%%
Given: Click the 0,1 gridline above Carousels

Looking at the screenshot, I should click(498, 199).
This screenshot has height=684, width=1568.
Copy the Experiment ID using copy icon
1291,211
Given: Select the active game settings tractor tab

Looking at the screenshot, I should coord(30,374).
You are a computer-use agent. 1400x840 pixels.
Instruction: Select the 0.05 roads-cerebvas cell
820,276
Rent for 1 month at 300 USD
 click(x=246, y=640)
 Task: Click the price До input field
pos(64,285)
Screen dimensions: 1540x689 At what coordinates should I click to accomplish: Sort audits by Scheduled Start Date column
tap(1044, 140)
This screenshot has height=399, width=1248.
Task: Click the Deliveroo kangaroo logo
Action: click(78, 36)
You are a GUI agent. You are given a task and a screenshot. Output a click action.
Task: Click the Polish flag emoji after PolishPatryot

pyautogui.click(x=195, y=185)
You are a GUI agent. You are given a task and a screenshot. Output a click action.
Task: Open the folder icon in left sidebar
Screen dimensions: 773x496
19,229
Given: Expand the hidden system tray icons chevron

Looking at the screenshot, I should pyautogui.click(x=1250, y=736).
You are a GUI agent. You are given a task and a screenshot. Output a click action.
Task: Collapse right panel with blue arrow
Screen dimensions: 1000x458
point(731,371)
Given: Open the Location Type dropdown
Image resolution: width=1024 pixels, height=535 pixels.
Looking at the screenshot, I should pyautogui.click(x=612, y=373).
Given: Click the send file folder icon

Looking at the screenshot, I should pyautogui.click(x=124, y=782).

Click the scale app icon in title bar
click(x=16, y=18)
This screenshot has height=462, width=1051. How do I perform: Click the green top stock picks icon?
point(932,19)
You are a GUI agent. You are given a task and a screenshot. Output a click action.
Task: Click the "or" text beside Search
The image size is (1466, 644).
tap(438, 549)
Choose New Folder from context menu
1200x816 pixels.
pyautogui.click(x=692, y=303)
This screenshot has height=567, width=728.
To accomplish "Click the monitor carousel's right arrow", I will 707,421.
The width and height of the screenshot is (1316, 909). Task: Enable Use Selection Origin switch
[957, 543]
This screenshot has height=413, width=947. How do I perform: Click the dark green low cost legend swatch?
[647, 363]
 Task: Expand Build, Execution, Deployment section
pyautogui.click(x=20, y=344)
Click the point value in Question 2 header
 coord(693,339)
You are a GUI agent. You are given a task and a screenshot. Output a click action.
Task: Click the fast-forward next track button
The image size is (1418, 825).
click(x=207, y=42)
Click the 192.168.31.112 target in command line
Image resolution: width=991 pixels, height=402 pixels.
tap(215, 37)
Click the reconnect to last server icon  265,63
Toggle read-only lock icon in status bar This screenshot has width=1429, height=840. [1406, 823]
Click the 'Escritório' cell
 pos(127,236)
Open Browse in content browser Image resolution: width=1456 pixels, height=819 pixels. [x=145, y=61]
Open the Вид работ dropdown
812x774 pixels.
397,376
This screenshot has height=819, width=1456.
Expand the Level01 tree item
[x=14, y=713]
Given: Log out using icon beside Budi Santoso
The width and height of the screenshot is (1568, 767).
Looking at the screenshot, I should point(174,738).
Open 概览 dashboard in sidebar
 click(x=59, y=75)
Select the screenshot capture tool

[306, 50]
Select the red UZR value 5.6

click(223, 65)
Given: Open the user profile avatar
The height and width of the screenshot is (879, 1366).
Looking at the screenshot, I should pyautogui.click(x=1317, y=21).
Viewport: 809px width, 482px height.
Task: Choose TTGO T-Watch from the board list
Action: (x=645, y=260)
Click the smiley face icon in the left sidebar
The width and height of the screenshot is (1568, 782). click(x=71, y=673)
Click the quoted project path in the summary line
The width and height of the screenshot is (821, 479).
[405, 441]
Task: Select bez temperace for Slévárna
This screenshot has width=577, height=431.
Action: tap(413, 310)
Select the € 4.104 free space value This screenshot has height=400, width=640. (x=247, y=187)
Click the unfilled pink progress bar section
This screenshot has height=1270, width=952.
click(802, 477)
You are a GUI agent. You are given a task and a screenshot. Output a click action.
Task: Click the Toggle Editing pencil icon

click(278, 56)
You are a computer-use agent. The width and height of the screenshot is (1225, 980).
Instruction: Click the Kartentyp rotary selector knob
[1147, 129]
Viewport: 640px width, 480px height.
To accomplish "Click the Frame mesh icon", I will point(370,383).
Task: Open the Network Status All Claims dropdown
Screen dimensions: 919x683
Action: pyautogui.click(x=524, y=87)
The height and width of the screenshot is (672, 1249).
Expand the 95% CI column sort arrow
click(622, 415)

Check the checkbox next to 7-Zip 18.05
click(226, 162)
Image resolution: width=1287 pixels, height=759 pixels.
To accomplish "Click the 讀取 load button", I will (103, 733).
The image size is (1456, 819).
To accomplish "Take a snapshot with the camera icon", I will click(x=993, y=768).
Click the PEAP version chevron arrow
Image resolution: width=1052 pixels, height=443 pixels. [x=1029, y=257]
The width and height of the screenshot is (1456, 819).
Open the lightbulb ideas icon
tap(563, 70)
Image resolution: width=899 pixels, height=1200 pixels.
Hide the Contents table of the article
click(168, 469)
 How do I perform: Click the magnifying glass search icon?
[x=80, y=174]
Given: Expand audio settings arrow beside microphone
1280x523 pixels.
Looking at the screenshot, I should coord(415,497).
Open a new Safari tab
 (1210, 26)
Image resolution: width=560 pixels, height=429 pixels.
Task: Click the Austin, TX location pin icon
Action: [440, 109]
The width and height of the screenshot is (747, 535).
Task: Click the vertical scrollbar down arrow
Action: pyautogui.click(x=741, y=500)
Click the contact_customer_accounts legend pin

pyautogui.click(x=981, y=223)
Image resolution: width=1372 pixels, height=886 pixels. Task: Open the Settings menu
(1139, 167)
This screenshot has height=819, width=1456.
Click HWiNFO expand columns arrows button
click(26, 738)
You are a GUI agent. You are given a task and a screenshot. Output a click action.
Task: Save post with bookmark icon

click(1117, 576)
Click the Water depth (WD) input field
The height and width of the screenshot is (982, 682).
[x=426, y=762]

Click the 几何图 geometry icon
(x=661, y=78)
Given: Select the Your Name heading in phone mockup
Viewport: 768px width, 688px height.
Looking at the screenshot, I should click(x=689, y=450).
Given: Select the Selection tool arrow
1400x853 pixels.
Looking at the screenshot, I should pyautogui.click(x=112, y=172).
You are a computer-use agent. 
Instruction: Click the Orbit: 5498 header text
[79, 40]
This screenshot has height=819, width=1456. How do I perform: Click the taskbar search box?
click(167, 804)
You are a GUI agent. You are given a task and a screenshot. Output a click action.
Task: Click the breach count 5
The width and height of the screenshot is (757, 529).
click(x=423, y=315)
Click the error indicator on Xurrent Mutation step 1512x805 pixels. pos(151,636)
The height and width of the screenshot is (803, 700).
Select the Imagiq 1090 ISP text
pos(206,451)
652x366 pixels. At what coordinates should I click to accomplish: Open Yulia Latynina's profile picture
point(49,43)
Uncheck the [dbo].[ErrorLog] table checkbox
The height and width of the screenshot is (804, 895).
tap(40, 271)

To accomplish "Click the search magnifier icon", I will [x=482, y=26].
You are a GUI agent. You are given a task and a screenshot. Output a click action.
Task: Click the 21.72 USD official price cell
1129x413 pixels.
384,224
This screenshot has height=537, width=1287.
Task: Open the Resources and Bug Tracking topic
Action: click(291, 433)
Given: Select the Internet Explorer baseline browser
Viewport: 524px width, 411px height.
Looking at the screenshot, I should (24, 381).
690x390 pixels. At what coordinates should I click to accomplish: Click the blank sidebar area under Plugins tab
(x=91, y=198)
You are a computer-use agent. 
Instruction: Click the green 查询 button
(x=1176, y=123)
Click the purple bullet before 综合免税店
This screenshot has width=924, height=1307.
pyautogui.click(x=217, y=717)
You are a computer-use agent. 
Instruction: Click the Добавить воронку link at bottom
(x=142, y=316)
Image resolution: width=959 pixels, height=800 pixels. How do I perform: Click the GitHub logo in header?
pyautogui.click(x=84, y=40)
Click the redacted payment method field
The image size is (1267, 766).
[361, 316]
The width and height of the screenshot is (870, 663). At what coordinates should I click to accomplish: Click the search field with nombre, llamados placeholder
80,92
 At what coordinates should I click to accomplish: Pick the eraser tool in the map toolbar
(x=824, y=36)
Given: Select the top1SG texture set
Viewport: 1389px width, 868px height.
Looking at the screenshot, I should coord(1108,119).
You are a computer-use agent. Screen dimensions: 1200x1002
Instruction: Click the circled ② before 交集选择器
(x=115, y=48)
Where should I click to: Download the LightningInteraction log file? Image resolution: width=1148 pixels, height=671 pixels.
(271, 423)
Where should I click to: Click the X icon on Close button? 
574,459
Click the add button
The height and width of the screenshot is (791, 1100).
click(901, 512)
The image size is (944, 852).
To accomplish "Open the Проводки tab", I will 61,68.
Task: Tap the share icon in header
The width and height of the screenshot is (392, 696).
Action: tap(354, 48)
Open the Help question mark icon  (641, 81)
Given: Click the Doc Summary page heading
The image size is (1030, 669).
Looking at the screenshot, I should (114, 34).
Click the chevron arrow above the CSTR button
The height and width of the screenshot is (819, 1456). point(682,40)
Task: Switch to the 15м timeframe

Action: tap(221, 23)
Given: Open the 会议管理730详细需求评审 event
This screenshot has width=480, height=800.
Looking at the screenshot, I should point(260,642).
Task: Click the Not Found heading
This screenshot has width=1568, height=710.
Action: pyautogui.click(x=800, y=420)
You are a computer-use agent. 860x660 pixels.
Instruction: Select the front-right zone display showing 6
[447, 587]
%%
[THE EXERCISE]
Copy out every line of the entries above, from the line containing "Where should I click to: Download" down to the line containing "Open the Help", with both of those lines included. Keep each line identical to the original.

[OUTPUT OF THE TASK]
Where should I click to: Download the LightningInteraction log file? Image resolution: width=1148 pixels, height=671 pixels.
(271, 423)
Where should I click to: Click the X icon on Close button? 
574,459
Click the add button
The height and width of the screenshot is (791, 1100).
click(901, 512)
The image size is (944, 852).
To accomplish "Open the Проводки tab", I will 61,68.
Task: Tap the share icon in header
The width and height of the screenshot is (392, 696).
Action: tap(354, 48)
Open the Help question mark icon  (641, 81)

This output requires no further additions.